RGHL panel addresses public health, privacy considerations under COVID-19
by Claire Loewen
The COVID-19 pandemic has forced change in almost every aspect of human life: from workplace culture, to social interactions, to simple acts such as taking a stroll. But how does the pandemic change our expectations when it comes to protecting our privacy?
Do current privacy rules and policies, as well as technology being used in Canada, provide useful tools to reinforce public health strategies? Or, on the contrary, do solid privacy protections hinder the work of public health authorities?
These questions were taken up at an interdisciplinary panel earlier this month entitled New or Normal: Privacy, Public Health and the Pandemic, a virtual event hosted by the Faculty’s Research Group on Health and Law (RGHL). Three panelists from law, public health, and engineering technology backgrounds discussed the numerous privacy implications of pandemic responses.
Public health policy and contact-tracing apps
Professor Ignacio Cofone, who teaches Privacy Law and Artificial Intelligence Law at the Faculty, discussed the various considerations policy-makers should weigh when developing and selecting contact-tracing applications.
Cofone pointed out that there are many choices for individuals and policy-makers when assessing these apps. For example, the federal government chose to use the more secure Bluetooth data – as opposed to GPS data – for its COVID Alert app.

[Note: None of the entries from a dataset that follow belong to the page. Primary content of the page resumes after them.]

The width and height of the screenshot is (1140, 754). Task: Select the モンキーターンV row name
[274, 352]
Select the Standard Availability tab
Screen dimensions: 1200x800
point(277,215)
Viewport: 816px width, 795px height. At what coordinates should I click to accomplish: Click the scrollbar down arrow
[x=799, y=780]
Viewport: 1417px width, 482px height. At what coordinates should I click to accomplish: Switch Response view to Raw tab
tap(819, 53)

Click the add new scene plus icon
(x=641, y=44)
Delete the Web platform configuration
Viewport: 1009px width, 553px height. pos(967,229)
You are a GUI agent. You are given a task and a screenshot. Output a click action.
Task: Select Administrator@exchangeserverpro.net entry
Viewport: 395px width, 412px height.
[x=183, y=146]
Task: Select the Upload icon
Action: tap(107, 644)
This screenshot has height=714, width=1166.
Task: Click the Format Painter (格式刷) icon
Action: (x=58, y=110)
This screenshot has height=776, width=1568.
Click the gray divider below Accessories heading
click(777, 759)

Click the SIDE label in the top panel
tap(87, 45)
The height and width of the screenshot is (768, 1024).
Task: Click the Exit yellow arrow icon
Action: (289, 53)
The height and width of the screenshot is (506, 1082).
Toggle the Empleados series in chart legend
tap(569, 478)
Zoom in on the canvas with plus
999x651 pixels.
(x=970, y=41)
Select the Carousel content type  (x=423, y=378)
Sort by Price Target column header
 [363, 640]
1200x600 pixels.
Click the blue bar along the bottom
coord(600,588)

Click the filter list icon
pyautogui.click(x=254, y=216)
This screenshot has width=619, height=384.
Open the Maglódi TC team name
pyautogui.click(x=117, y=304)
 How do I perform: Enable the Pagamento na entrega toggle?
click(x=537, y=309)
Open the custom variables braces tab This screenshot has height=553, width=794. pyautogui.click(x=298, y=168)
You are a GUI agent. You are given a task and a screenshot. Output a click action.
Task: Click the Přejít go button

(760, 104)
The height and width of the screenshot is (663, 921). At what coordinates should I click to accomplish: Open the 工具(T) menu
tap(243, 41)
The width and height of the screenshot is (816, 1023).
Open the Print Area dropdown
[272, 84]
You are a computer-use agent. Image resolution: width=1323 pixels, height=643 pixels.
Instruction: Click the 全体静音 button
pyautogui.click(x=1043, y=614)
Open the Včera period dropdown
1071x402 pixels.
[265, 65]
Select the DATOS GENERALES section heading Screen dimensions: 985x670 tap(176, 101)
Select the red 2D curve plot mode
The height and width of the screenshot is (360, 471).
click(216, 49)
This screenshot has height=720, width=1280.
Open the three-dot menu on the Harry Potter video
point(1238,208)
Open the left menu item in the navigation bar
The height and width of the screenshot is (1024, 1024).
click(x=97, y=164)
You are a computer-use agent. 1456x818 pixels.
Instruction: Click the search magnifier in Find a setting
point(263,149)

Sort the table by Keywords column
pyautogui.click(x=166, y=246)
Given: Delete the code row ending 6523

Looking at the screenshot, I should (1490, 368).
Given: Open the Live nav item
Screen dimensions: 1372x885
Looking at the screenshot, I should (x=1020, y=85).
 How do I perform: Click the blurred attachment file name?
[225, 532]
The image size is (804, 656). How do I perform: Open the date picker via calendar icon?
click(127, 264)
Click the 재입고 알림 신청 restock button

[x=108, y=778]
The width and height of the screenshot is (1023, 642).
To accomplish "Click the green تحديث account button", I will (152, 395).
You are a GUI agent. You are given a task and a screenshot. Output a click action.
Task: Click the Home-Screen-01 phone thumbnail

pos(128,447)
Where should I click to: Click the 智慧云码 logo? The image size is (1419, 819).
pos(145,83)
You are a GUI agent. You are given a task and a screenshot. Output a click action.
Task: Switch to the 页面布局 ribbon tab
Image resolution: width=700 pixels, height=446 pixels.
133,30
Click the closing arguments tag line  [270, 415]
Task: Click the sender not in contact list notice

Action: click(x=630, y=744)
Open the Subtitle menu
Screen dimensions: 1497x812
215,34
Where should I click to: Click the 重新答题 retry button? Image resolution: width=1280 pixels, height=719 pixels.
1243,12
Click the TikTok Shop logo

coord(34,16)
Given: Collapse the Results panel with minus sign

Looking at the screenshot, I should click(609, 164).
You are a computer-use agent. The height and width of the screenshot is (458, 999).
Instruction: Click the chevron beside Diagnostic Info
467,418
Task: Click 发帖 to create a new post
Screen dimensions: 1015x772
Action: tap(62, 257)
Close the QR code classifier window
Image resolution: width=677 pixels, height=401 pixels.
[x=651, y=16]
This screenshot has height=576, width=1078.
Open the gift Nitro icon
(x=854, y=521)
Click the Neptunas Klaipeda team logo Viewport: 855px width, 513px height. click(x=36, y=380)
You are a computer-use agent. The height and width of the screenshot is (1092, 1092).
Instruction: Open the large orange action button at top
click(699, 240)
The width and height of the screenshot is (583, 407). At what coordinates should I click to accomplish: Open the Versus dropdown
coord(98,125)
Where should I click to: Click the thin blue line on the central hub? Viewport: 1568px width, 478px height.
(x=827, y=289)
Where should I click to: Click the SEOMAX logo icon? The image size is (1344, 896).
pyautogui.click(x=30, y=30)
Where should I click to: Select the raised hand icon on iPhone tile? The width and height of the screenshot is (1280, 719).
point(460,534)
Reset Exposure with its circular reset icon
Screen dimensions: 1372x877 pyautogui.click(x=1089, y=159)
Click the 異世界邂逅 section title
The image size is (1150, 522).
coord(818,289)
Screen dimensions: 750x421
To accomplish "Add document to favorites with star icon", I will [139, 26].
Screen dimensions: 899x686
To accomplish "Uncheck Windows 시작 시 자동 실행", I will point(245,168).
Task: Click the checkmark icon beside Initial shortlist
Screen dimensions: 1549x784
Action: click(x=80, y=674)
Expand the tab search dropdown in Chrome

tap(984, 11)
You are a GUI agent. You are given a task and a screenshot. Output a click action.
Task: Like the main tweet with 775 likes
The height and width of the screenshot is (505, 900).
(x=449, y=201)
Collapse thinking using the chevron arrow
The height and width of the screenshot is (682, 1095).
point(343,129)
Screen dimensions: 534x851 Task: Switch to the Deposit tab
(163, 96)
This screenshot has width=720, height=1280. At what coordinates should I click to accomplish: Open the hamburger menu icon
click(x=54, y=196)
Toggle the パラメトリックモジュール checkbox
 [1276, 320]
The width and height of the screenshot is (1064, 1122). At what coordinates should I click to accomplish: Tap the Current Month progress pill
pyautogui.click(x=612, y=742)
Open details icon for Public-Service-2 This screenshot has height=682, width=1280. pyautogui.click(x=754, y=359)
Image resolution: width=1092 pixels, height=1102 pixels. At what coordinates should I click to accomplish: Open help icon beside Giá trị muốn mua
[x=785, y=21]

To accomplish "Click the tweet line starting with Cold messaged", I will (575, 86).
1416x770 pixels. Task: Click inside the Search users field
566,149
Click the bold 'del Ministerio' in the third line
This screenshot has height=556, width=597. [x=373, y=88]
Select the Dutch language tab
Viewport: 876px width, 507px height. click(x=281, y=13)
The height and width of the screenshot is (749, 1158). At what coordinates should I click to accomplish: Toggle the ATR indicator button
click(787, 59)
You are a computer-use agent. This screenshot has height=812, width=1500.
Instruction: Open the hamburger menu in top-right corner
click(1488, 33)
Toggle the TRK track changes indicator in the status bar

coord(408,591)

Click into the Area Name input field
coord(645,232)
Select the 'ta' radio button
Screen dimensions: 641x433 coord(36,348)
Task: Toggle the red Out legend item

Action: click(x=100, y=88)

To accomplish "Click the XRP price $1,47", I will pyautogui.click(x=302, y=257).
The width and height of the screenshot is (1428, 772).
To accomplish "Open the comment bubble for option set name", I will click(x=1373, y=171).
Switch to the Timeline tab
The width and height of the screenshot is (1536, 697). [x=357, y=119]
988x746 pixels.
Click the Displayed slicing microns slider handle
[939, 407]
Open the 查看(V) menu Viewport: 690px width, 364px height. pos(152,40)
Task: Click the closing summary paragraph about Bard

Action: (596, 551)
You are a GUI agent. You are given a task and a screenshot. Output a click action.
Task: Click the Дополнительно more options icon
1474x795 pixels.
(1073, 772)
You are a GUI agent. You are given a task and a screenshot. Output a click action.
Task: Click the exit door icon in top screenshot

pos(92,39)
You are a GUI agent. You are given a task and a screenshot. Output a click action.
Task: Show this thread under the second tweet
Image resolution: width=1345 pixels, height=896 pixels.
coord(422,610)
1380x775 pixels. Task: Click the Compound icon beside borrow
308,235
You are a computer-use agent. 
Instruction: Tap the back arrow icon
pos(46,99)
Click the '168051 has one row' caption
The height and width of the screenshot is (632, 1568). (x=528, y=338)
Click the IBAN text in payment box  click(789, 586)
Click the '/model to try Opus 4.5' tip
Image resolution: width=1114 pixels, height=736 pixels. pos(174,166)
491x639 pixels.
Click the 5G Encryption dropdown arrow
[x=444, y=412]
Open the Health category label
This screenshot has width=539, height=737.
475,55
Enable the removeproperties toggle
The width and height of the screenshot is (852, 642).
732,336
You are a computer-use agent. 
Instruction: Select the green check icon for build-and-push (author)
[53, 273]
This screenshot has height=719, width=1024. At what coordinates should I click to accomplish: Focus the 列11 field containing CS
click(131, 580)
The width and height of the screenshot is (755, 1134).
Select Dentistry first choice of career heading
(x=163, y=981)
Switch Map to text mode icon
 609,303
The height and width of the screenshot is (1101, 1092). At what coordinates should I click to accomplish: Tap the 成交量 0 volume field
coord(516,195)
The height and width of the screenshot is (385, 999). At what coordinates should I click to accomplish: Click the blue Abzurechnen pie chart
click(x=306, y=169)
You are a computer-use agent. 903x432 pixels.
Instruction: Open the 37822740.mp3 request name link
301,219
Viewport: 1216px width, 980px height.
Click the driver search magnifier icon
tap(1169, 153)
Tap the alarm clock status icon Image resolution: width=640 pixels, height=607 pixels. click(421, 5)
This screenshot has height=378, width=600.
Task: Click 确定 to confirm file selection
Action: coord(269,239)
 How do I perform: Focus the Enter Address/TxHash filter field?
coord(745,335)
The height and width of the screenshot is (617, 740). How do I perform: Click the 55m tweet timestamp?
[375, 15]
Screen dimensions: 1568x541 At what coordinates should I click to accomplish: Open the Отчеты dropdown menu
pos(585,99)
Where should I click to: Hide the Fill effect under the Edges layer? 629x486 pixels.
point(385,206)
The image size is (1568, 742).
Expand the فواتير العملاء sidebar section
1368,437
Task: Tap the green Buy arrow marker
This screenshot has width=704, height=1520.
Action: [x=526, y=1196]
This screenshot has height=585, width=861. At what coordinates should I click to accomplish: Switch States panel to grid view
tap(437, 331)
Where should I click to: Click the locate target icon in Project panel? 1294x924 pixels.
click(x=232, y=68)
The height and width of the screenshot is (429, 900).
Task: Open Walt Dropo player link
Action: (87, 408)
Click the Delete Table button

Considering more marginalized populations who might not have the technological literacy to access these apps, or even the most recent phone models required for them, is also crucial, Cofone said.
“One key reason to be vigilant about privacy is that it’s intrinsically linked to a host of other interests that are sometimes more immediately visible,” Cofone suggested, such as physical safety and financial security.
He also touched on the risks associated with relinquishing privacy in legislation. “The main issue with relinquishing privacy is that, throughout history, most of the times when privacy is relinquished, that tends to stick after the crisis is over,” Cofone said.
Cofone concluded by stating that decisions about whether to use contact tracing apps – and, more importantly, which apps to choose – should be made based on a proportionality between public policy considerations, on the one hand, and individual privacy choices on the other.
Balancing benefits and harms in public health policy
A former Rhodes Scholar with more than 15 years of experience working as a public health specialist, Professor Anne Andermann, from McGill’s Faculty of Medicine, highlighted the importance of ensuring a balance in the distribution of benefits and harms when drafting public health policy.
In the context of the COVID-19 pandemic, this means preventing and controlling spread of disease without unduly infringing on privacy and freedom.
“According to the Charter of Rights and Freedoms, everyone has a right to life and a right to security; but there is also the right to personal freedom,” said Dr. Andermann. “So there are tradeoffs. A person’s freedoms can have certain limits when this would harm a third party, like with secondhand smoke.”
Some people are more likely to be exposed to and harmed by the pandemic, and members of these groups pay the price when others in society do not adhere to public health directives, such as wearing masks or avoiding gatherings.
Dr. Andermann stressed the importance of thinking about who is being harmed when people do not respect public health measures, and emphasized the need to ensure that the right to privacy does not infringe on the right to life and security of those who may be more at risk or less able to protect themselves.
Public health data, privacy, and the need for accessibility
Dr. Khaled El Emam is a Professor of Epidemiology and Public Health at the University of Ottawa and director of the multi-disciplinary Electronic Health Information Laboratory, where he conducts academic research on de-identification and re-identification risk. He discussed the need for access to public health data, as well as the privacy risks associated with accessing that data.
“What we have learned so far from this [pandemic] experience allows us to be prepared for the next pandemic. But, more generally, it may allow us to have a better new normal that is data-enabled,” Dr. El Emam said.
Although access and research on real world health data is beneficial to society and to individuals, there is no practicable way to ensure public health data remains unidentifiable – even if there are ways to limit the risks, Dr. El Emam said.
“There’s always going to be some risk,” said Dr. El Emam, “and so the question is, what is acceptable risk?”